Stated goal A = Return the part of the hydroponic lettuce article from "This type of" to "loose-leaf, and romaine.", word for word.
Stated goal B = Summarize the hydroponic lettuce article in two sentences.
Stated goal C = In the hydroponic lettuce article, turn the paragraph beginning "This type of gardening helps you maximize space" into a short list.

Article =
━━━━

How to grow lettuce hydroponically?
Grow Your Very Own Lettuce Hydroponically So you’re looking to start your own garden and would love to grow some delicious, crisp lettuce. You can just imagine all the yummy salads you could make and how you would enjoy your organic, pesticide-free lettuce.
Well, let me persuade you to try growing your lettuce hydroponically.
Hydroponic gardening is super innovative and neat. You can grow plants without soil! In hydroponic gardening, the water is the hero. The water delivers all the key nutrients to the plants and eliminates the need for any soil.
This type of gardening helps you maximize space, produce more vegetables and fruits, conserve water and produce a higher quality product. Another bonus is you will not have to pull a single weed!
This article will explain what hydroponic gardening is all about and give you a step-by-step tutorial on how you too can grow your lettuce hydroponically.
Decide What Type of Lettuce to Grow
First, you need to decide on what type of lettuce you’d like to grow. There are many different varieties but a few of the most popular are crisphead, butterhead, loose-leaf, and romaine.
Crisphead lettuce has a mild flavor and is known for its crispness. This lettuce would be great for salads or wraps. It stays fresh longer than other lettuces and would be a great choice for your garden.
Butterhead lettuce is quite nutritious and is high in folate and iron. Many pair this lettuce with other sweeter lettuces like crisphead, as it has a slightly bitter taste.

━━━━

Data lines =
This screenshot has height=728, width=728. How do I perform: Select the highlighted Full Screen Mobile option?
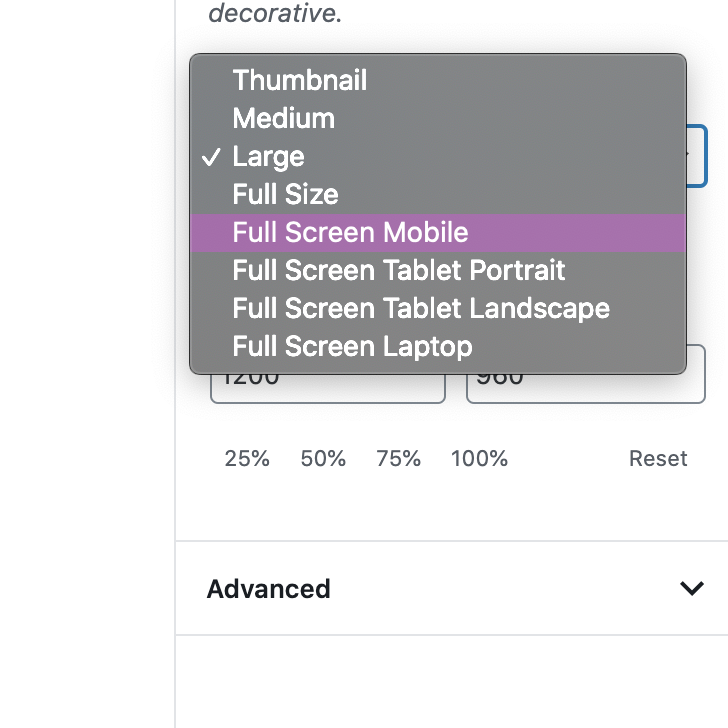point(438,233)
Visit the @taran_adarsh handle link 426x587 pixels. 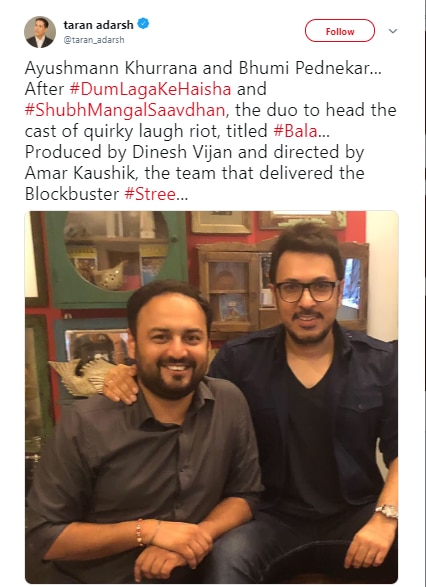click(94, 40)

━━━━

Correct result A =
This type of gardening helps you maximize space, produce more vegetables and fruits, conserve water and produce a higher quality product. Another bonus is you will not have to pull a single weed!
This article will explain what hydroponic gardening is all about and give you a step-by-step tutorial on how you too can grow your lettuce hydroponically.
Decide What Type of Lettuce to Grow
First, you need to decide on what type of lettuce you’d like to grow. There are many different varieties but a few of the most popular are crisphead, butterhead, loose-leaf, and romaine.

Correct result B = Hydroponic gardening grows plants without soil, using water to deliver the key nutrients, and it helps save space, produce more vegetables and fruits, conserve water, improve quality, and avoid weeding. The first step is choosing a lettuce type such as crisphead, butterhead, loose-leaf, or romaine: crisphead is mild, crisp, and long-lasting, while butterhead is nutritious but slightly bitter.

Correct result C =
- Maximizes space
- Produces more vegetables and fruits
- Conserves water
- Yields a higher-quality product
- Requires no weeding